Friday Five: 5/1 Edition
Australia's contact tracing app sparks privacy concerns, Shade ransomware ceases operations, and Google Play deals with malicious apps. Catch up on the week's news with the Friday Five!
1. Australia Launches Controversial Coronavirus Contact Tracing App by Reuters
As Australia prepares to ease restrictions relating to the coronavirus and get its country and economy back on normal footing, officials there continue to worry about the risk of another flare up. Fortunately, Australia and neighboring New Zealand managed to control its coronavirus outbreak before its public health systems was strained, but the country acknowledges that it isn't out of the woods yet. On Sunday, the Australian government launched an app, based on Singapore’s TraceTogether software and using Bluetooth signals to log when people have been close to one another, to help health officials trace people potentially exposed to infections. Civil liberties groups have criticized the app as an invasion of privacy, but the government assured people there that the app does not track location and that no one would have access to that data besides public health officials. The topic of privacy around these contact tracing apps has been an issue almost everywhere. South Korea and Israel, for example, are using high-tech methods to track people’s locations through centralized, surveillance-based approaches.

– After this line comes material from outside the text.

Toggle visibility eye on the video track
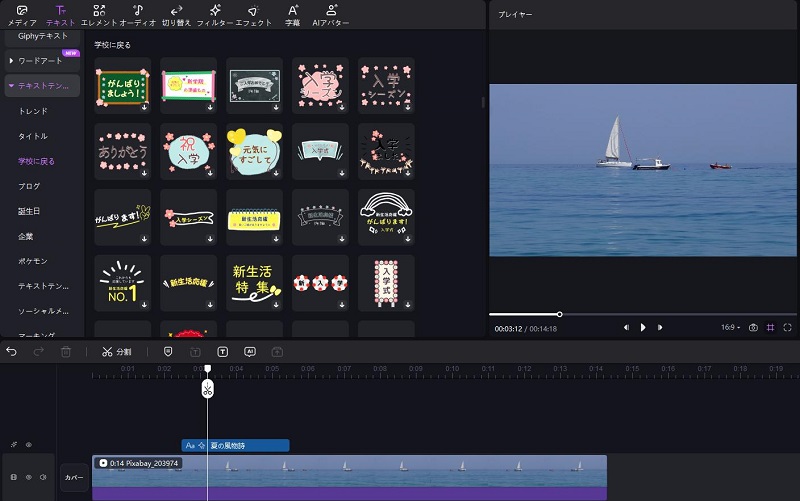The width and height of the screenshot is (800, 501). click(x=27, y=477)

The way Australia chooses to handle transitioning back to normalcy with the use of this app could serve as an example for others, if successful.
2. Hackers’ Malicious Script Skimmed Credit Card Details Off Robert Dyas Website By Graham Cluley
3. Shade Ransomware Shuts Down, Releases 750K Decryption Keys by Lawrence Abrams
This ransomware news is a bit different from what we normally see in the headlines: The operators behind Shade strain of ransomware, which has been functioning since around 2014, has shut down operations, released over 750,000 decryption keys, and apologized for any harm that they caused their victims. The group mostly targeted people in Russia and Ukraine and had steadily distributed ransomware over the years until the end of 2019 when it decided to stop. In the GitHub repository that it created, the group included five master decryption keys, over 750,000 individual decryption keys for victims, instructions on how to use them, and a link to the group's decryption program. “We apologize to all the victims of the trojan and hope that the keys we published will help them to recover their data,” the GitHub post states. Researchers confirmed that the keys are valid, but using a decryptor is not very straightforward, and victims may have trouble getting it to work correctly.

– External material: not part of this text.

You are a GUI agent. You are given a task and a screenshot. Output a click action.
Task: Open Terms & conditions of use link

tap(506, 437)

4. Google Play has Been Spreading Advance Android Malware for Years by Dan Goodin
Researchers have revealed that hackers have been distributing an unusually advanced backdoor that’s capable of stealing a wide range of sensitive data by using Google Play. At least eight Google play apps that date back to 2018 have been recovered, and it's likely that more malicious apps from the same advanced group have been on Google’s official market since at least 2016. Google uses a vetting process to keep malicious apps out of Play but attackers used several effective techniques to bypass the security process. One of the techniques was to submit a benign version of an app initially, and then add the backdoor only after the app was accepted. Over time, the backdoor collected data about infected phones including the hardware model, the Android version it ran on, and any apps that were installed. After the attackers downloaded malicious payloads specific to the infected device, they could collect locations, call logs, contacts, text messages, and other sensitive information. Google has removed recent versions of this malware shortly after being notified by researchers, but many remain available on third-party markets.

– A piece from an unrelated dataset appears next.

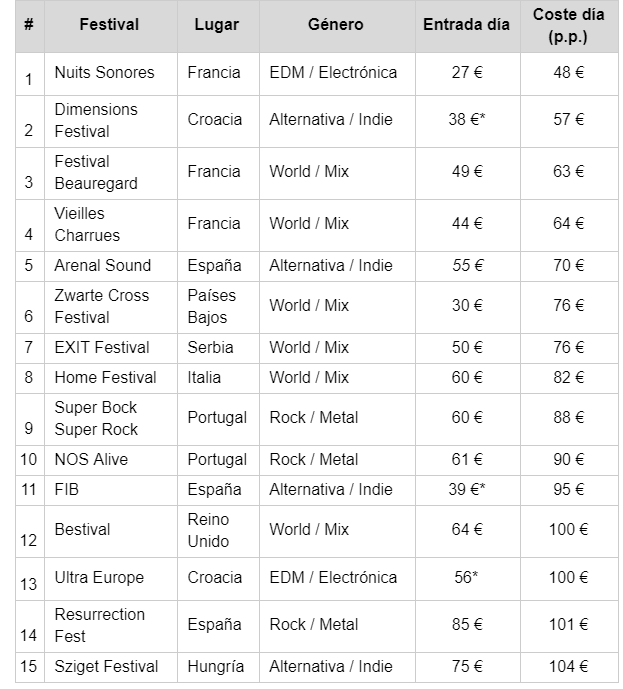Click the Super Bock Super Rock cell
This screenshot has width=623, height=689.
pos(96,418)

5. Healthcare Targeted by More Attacks but Less Sophistication by Robert Lemos
It’s not news that healthcare organizations have been experiencing an increase in security breach attempts amid the COVID-19 pandemic. Security experts claim the fraud attempts aren't very sophisticated however. While organizations saw a 30% increase in COVID-19-themed phishing sites and lures last month, the number of successful breaches did not significantly increase. The downturn of the global economy has likely forced some people to turn to cybercrime but many of those people aren't sophisticated actors. While some hackers have vowed not to attack healthcare firms, some are continuing, with 14% of attacks in the first quarter targeting the healthcare sector, according to reports. Healthcare companies have struggled with securing their networks due to older, unpatched operating systems and tighter budgets after cancelling elective surgeries and turning away many patients. Ransomware groups continue to target healthcare companies due to their reputation for paying ransom.